Jamess project was to discover, document, and elaborate the aspects of working-class activity that constitute the revolution in todays world. This project enabled James and his co-thinkers to look in a new way at the struggles of labor, black people, women, youth, and the colonial peoples, and to produce a body of literature far ahead of its time, works that still constitute indispensable guides for those fighting for a new world.

James and his co-thinkers focused their attention on the point of production, the scene of the most intense conflicts between capital and the working class. In two trailblazing works, An American Worker (1947) and Punching Out (1952), members of the Johnson-Forest Tendency led by James documented the emergence on the shop floor of social relations counter to those imposed by management and the union, relations that prefigured the new society.

Not every example James cited was from production. In Negroes and American Democracy (1956) he wrote, the defense of their full citizenship rights by Negroes is creating a new concept of citizenship and community. When, for months, 50,000 Negroes in Montgomery, Alabama do not ride buses and overnight organize their own system of transportation, welfare, and political discussion and decision, that is the end of representative democracy. The community as the center of full and free association and as the bulwark of the people against the bureaucratic state, the right of women to choose their associates as freely as men, the ability of any man to do any job if given the opportunity, freedom of movement and of association as the expansion rather than the limitation of human personality, the American as a citizen not just of one country but of the world all this is the New World into which the Negro struggle is giving everybody a glimpse...

That is the new society and there is no other: ordinary people, organized around work and activities related to it, taking steps in opposition to capital to expand their freedom and their capacities as fully developed individuals. It is a leap of imagination, but it is the key to his method. Of course the new society does not triumph without an uprising; but it exists. It may be stifled temporarily; capital, after all, can shut down the plant, or even a whole industry, and can starve out an entire community. But the new society springs up elsewhere. If you want to know what the new society looks like, said James, study the daily activities of the working class.
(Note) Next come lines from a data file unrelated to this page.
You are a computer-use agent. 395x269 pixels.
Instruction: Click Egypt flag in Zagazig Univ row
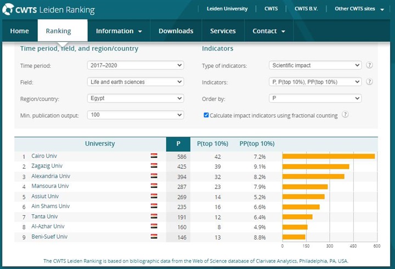[154, 166]
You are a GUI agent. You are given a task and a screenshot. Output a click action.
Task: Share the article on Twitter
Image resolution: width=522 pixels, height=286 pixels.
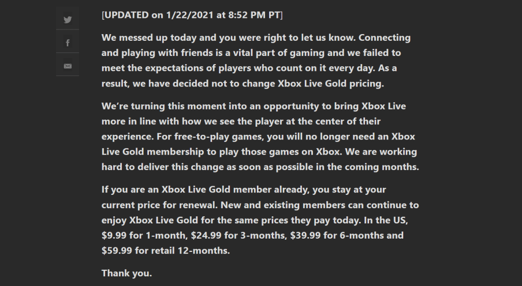coord(68,20)
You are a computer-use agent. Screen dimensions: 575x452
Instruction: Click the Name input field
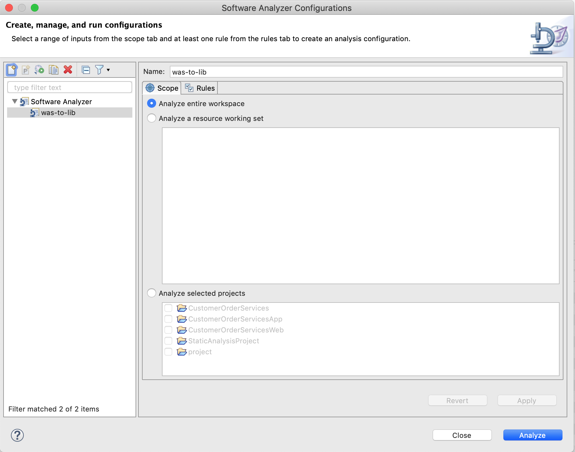[x=366, y=72]
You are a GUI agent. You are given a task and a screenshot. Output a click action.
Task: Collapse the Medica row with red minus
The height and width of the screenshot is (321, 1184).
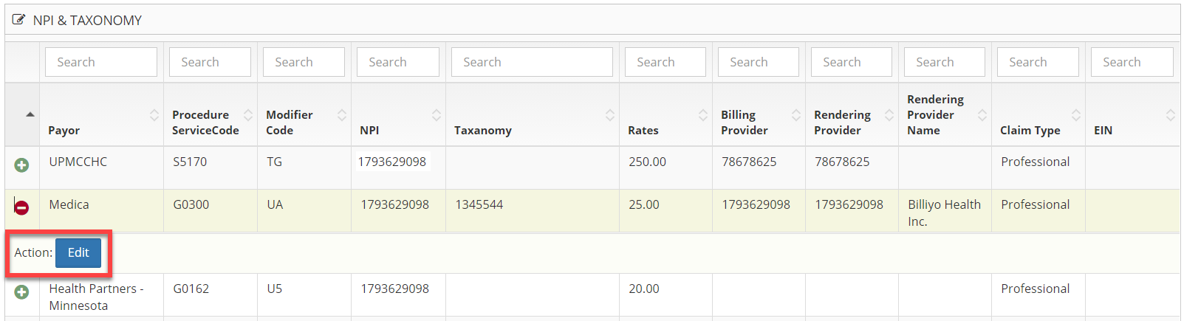tap(21, 208)
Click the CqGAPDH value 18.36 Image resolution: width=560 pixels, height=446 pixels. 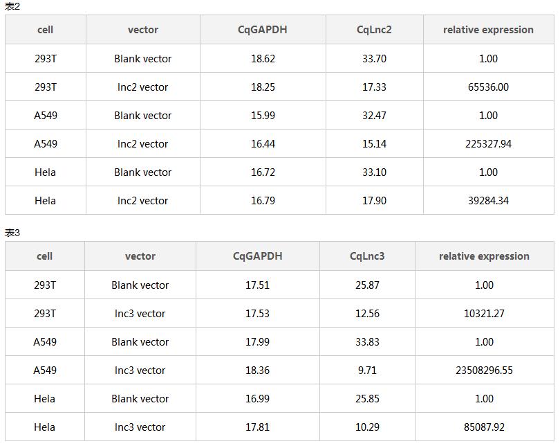click(x=257, y=371)
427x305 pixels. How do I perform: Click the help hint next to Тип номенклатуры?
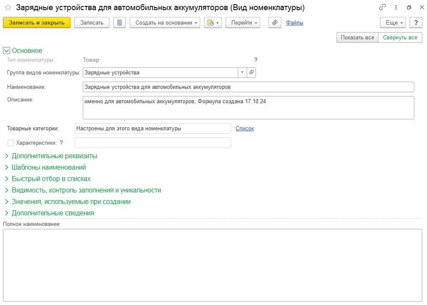pos(256,60)
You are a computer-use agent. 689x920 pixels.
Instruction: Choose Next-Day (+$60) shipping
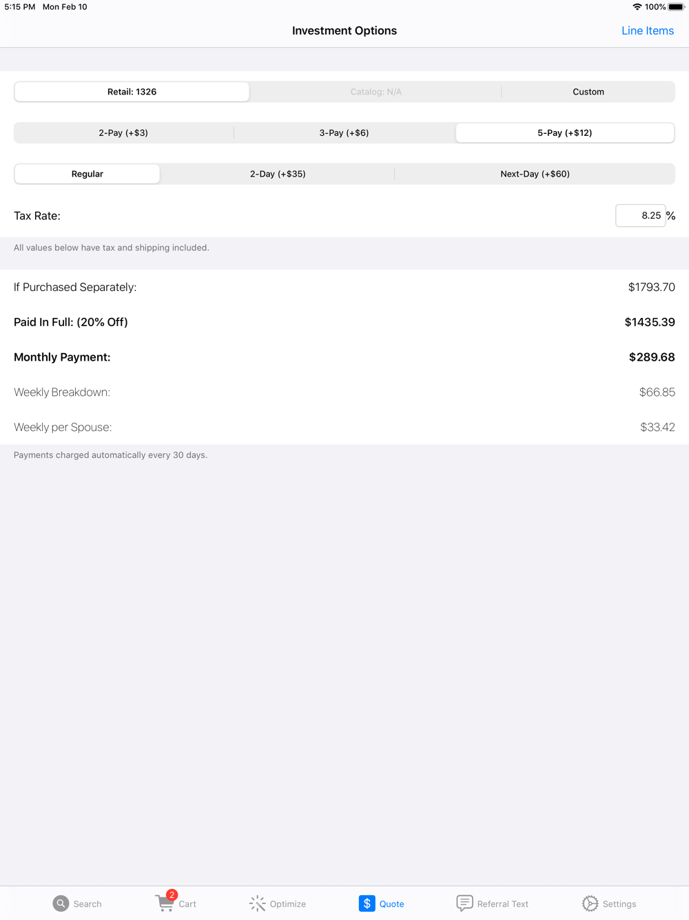[x=535, y=174]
James insisted that the struggles of the working class are the chief motor in transforming society. Even before it overthrows capital, the working class compels it to new stages in its development. Looking back at U.S. history, the resistance of the craftsmen compelled capital to develop methods of mass production; the workers responded to mass production by organizing the CIO, an attempt to impose their control on the rhythms of production; capital retaliated by incorporating the union into its administrative apparatus; the workers answered with the wildcat strike and a whole set of shop-floor relations outside of the union; capital responded to this autonomous activity by moving the industries out of the country in search of a more pliant working class and introducing computerized production to eliminate workers altogether. The working class has responded to the threat of permanent separation from the means of obtaining life with squatting, rebellion and food riots; this is a continuous process, and it moves the society forward ending, as Marx said, in the revolutionary reconstitution of society at large, or in the common ruin of the contending classes.